SIMON PLAYS A PART

One morning in early July, Matthews came swaggering into the post barber-shop, his air that of a man who is mightily pleased with himself. "Bill," said he, as he flung off blouse and hat, "wish you'd mow down this stubble of mine."

The barber set about stropping a razor. "Don't want your mane trimmed?" he inquired. "Strikes me—eh—it's pretty long."

The interpreter loosened the collar of his shirt and took a chair. "Never you mind about my mane," he answered. "It's just as long's I want it. You turn loose on my chin." He leaned back to elevate a pair of bright-topped boots.

The other directed his gaze upon the sharpening blade. "Do you happen t' know Portugee?" he asked humbly. "One of the boys is loony on a gal at Bismarck that he ain't writ to for a year. She's Portugee——"

Matthews gave a dismissing wave of the hand. "I savvy English and most Injun," he said; "none of them fancy languages, though. I been to school only a week in my hull life. That was down in Omyha, and one week was plenty." At the remembrance, he shook with silent laughter. "That week, as I say, was 'nough for me. The teacher—she was a lady, mind y'!—tries to tell me that it's the same blamed sun we see comin' up every mornin'. 'Look a-here, now,' I says; 'don't we git a new moon onct in a while? Then, what's the matter with havin' a change of sun?' Well, that plumb stumped her. She shut up."

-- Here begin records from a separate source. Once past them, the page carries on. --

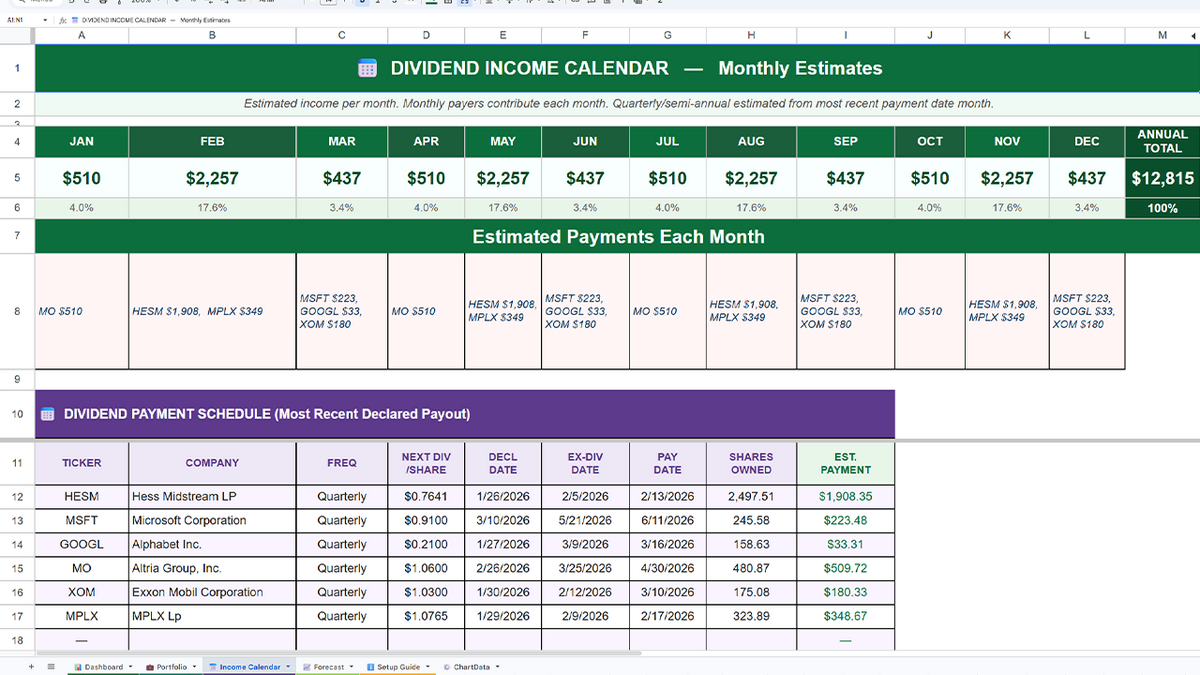The image size is (1200, 675).
Task: Toggle italic formatting
Action: click(378, 4)
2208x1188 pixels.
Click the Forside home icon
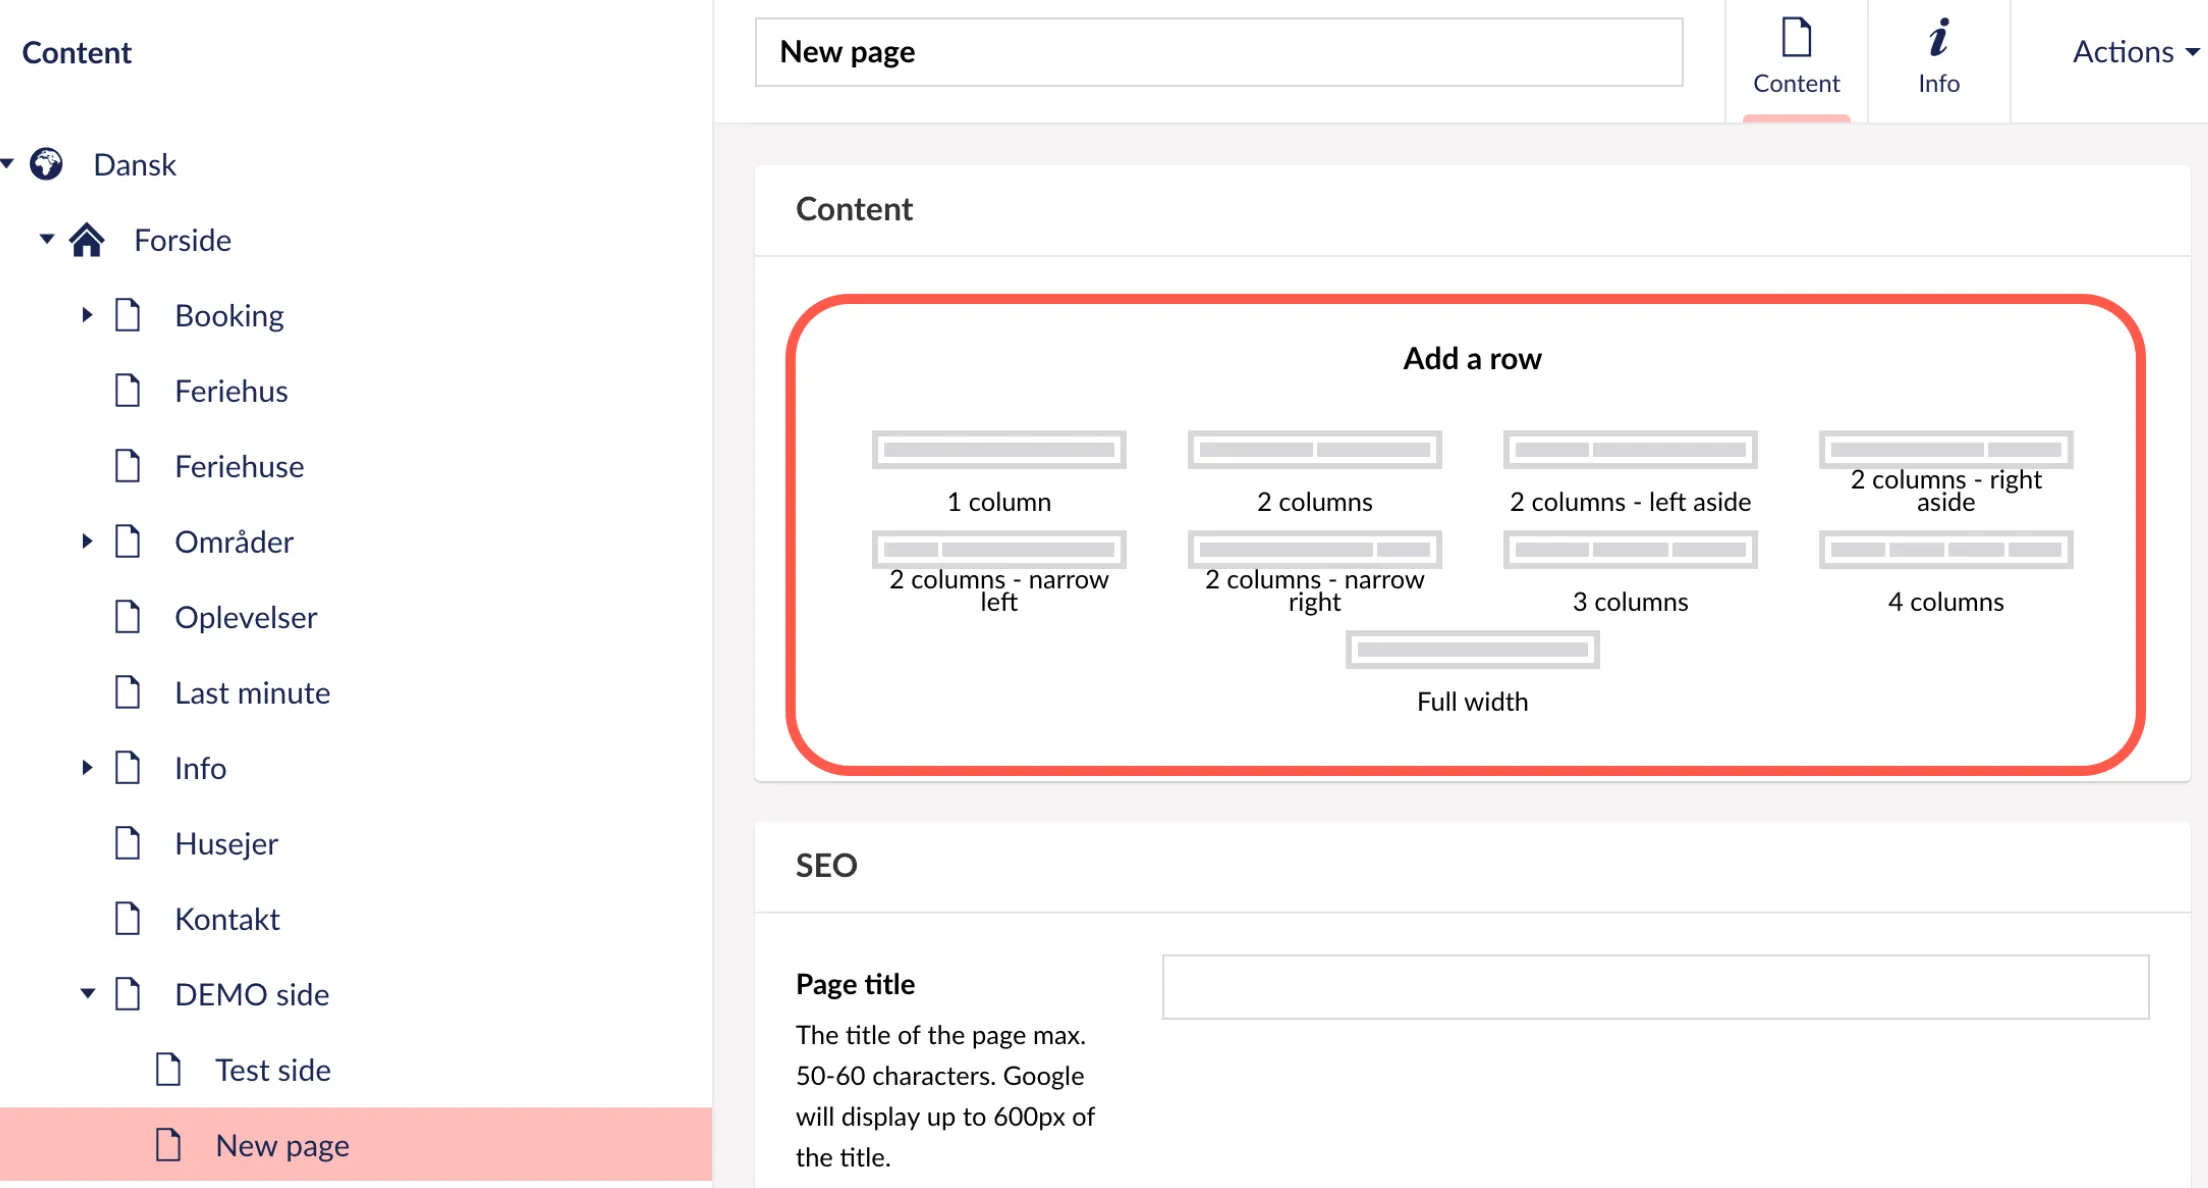click(87, 240)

The barber was now ready for operations, so Matthews adjusted his shoulders, closed his pink-lidded eyes, and followed the suit of his nonplussed teacher.

"Bill" felt there was something in the wind, and longed to question Matthews, yet dared not. The interpreter, formerly so feared, and even disliked, by the enlisted men, was now regarded in B Troop as a generally misunderstood and maligned individual—this in consequence of the Lancaster inquiry. Hence, he was playing the rôle of injured innocence, and seriously taking himself for a popular hero. He was more cocksure and conceited than ever before, and more prone to brag and bully. Scraping diligently away, the barber shuddered at the thought of even letting the razor slip.

Kippis was less respectful. He entered when Matthews was rising, all redolent of bay-rum, and surveyed the latter in mock amaze. "My, ho, my!" he cried. "Hain't we bloomin' fine!"

Matthews wriggled those faint lines upon his glistening forehead that served for eyebrows. "You go soak your head," he retorted.